▸ DESCRIPTION OF THE TASK: Which lines below contain "computer"? Pull them out.

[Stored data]
──────

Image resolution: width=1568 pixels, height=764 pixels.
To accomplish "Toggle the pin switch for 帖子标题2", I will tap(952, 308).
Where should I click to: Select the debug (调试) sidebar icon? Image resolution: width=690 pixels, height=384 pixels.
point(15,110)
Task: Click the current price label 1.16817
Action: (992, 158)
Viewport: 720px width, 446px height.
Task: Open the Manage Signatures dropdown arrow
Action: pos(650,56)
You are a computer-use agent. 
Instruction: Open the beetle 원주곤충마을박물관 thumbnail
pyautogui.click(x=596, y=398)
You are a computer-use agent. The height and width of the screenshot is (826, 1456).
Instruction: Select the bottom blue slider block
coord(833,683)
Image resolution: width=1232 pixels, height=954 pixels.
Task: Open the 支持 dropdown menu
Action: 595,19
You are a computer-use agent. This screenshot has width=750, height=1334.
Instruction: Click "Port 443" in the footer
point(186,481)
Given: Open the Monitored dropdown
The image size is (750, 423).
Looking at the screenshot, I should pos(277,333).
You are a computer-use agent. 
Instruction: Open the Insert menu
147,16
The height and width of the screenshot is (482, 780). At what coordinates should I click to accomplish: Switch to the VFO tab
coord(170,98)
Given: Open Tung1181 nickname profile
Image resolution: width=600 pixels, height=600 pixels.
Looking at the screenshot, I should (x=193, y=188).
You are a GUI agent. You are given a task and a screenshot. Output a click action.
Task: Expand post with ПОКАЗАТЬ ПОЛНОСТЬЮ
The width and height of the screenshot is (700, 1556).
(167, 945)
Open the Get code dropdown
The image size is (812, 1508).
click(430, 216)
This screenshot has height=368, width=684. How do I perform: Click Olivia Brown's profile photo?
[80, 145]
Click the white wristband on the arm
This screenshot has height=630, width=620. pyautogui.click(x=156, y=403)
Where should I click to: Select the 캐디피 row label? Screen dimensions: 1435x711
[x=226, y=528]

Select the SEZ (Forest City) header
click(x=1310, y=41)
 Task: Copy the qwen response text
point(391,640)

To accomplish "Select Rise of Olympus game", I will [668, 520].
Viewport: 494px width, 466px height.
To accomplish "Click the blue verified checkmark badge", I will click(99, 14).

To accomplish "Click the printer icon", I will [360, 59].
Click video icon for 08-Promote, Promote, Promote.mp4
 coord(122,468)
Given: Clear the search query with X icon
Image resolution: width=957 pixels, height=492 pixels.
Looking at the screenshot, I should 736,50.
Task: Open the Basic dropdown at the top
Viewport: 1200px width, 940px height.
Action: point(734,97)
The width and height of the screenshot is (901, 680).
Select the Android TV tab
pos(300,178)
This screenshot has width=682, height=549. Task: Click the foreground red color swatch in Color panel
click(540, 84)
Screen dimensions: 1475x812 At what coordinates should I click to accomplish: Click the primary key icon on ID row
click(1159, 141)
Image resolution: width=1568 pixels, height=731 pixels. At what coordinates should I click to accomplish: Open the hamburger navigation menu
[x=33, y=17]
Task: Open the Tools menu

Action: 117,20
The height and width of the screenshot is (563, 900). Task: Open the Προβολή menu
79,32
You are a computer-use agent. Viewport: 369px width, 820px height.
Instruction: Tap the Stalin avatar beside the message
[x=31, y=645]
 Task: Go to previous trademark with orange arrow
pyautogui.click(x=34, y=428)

──────

▸ RESULT OF THE TASK:
You are a computer-use agent. 
You are a computer-use agent. The height and width of the screenshot is (826, 1456).
You are a computer-use agent. This screenshot has width=750, height=1334.
You are a computer-use agent. 
You are a computer-use agent. Viewport: 369px width, 820px height.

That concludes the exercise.